• **EXERCISE AIM**: Could you quote, word for word, the entries from the line containing "This screenshot has width=1225, height=980." through the end of the entries?

• **ENTRIES SHOWN**:
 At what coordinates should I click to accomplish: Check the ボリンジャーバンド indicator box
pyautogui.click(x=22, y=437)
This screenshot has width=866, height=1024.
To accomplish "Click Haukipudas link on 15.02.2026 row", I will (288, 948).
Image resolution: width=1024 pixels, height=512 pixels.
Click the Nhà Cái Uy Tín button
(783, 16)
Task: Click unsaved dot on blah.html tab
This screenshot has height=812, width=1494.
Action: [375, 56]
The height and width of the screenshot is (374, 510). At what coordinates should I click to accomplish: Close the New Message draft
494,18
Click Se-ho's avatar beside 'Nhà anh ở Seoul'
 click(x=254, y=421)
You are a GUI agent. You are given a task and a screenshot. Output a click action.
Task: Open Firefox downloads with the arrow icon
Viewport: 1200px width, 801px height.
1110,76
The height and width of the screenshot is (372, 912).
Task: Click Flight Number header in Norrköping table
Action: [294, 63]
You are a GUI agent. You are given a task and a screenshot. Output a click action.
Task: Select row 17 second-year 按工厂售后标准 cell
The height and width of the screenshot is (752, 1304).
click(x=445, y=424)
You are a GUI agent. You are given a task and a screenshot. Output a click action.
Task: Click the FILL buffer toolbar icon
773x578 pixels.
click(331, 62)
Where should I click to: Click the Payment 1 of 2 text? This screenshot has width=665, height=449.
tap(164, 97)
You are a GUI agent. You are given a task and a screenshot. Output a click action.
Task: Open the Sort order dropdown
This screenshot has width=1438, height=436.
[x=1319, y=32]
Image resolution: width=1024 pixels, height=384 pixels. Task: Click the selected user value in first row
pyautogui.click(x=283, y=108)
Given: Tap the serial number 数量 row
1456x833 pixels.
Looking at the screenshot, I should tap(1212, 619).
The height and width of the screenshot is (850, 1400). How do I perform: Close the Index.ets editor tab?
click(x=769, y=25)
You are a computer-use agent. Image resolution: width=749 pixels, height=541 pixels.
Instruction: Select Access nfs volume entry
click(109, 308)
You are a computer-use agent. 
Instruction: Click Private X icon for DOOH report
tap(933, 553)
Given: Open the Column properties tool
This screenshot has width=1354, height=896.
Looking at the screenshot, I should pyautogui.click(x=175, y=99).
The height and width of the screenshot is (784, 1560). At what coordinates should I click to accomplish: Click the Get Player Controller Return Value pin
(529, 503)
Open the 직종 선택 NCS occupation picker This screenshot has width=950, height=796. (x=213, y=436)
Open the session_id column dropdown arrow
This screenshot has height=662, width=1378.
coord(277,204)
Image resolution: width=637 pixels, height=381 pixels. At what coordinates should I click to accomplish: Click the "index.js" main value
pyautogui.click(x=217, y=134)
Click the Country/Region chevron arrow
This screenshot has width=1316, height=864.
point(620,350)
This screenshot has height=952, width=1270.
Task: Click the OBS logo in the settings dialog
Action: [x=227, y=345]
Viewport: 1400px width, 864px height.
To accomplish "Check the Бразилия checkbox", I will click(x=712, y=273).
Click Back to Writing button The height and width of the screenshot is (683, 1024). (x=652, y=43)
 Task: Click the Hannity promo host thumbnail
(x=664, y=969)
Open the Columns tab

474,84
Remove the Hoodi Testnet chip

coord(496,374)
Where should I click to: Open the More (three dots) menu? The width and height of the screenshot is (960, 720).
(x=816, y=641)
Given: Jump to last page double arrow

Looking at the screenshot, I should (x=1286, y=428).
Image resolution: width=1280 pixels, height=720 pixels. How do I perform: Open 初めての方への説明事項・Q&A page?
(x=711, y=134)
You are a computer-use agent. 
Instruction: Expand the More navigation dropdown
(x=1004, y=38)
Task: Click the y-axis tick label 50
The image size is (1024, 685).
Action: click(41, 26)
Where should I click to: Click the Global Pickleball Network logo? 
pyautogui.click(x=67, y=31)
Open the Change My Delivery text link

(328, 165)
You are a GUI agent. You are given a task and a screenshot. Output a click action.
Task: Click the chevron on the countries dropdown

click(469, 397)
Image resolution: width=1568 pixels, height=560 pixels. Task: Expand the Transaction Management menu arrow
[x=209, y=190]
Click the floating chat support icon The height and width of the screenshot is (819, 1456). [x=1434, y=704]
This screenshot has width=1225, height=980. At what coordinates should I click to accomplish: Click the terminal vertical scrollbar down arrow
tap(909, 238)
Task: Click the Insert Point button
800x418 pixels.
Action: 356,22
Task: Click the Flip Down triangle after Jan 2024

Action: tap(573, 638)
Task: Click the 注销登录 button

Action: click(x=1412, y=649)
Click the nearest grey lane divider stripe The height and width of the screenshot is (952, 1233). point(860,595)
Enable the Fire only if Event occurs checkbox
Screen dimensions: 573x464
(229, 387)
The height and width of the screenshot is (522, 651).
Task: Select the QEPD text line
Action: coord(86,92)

• **RESULT OF THIS EXERCISE**:
This screenshot has width=1225, height=980. At what coordinates should I click to accomplish: Click the terminal vertical scrollbar down arrow
tap(909, 238)
Task: Click the Insert Point button
800x418 pixels.
Action: 356,22
Task: Click the Flip Down triangle after Jan 2024

Action: tap(573, 638)
Task: Click the 注销登录 button

Action: click(x=1412, y=649)
Click the nearest grey lane divider stripe The height and width of the screenshot is (952, 1233). point(860,595)
Enable the Fire only if Event occurs checkbox
Screen dimensions: 573x464
(229, 387)
The height and width of the screenshot is (522, 651).
Task: Select the QEPD text line
Action: coord(86,92)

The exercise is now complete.